Monday, Dec. 09, 1929

"For Wife & Kids"

In the old West train robbers embellished their felonies with quixotic gestures, fantastic flourishes. Last of the old school was Bill Carlisle who, after he had wrecked a train, would hold up the passengers with a candy-filled glass pistol. A train robbery in Wyoming last week showed how the old tradition has degenerated.

Near Cheyenne, the Union Pacific's Portland Limited struck a loosened rail, went careening into an embankment. Then the bandit appeared. He was a little fellow with a wizened face and pale blond hair. He wore the shabby blue overalls of a section hand.

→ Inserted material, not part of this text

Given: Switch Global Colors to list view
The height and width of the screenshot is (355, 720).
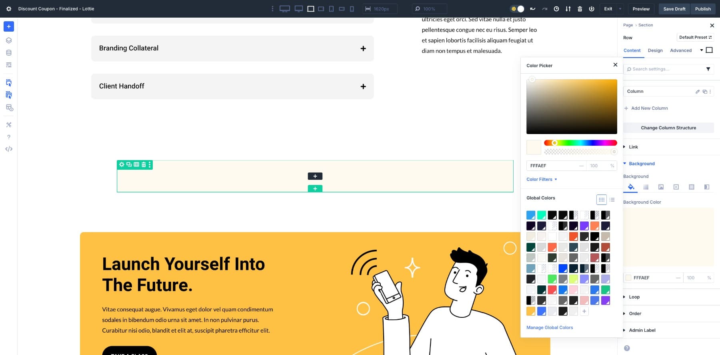Looking at the screenshot, I should [x=612, y=199].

The .38 automatic in his hand shook nervously as he asked the passengers to "fork over." "I've got a wife and two kids at home and the railroad won't give me a job," he apologized to his victims.

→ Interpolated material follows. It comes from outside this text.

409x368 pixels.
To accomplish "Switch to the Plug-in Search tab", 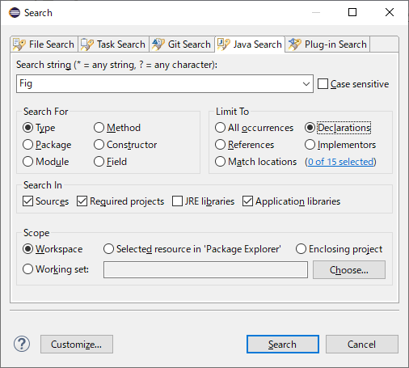I will (x=327, y=44).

"Gimme your wallet damn quick." he swore feebly at Dr. Frederick James Kelly, president of the University of Idaho. Dr. Kelly handed over a billfold containing $74.

The bandit took no jewelry or other valuables. With a loot of no more than $800 he fled. He did not even look into the express car, where the dining car steward was hiding with $300 in cash. Out into the hills to catch the bandit "dead or alive" rode hundreds of searchers--sheriffs, deputies, policemen, railroad detectives, cowboys. Six suspects were rounded up, questioned, released. Then the hunt was abandoned.

At Pawnee. Okla., two officers arrested Tom Vernon, alias Tom Brennan. Deputy Sheriff Thomas J. Higgins of Los Angeles, who had stalked Vernon across six states, charged him with wrecking and robbing a Southern Pacific train near Saugus, Cal. last month. Sheriff Gus Romsa of Cheyenne was on hand to charge him also with last week's Wyoming job.

The California officer said that Vernon, onetime rodeo roughrider, horse thief, forger, had recently been released from Folsom Prison, Cal. He is unmarried, childless.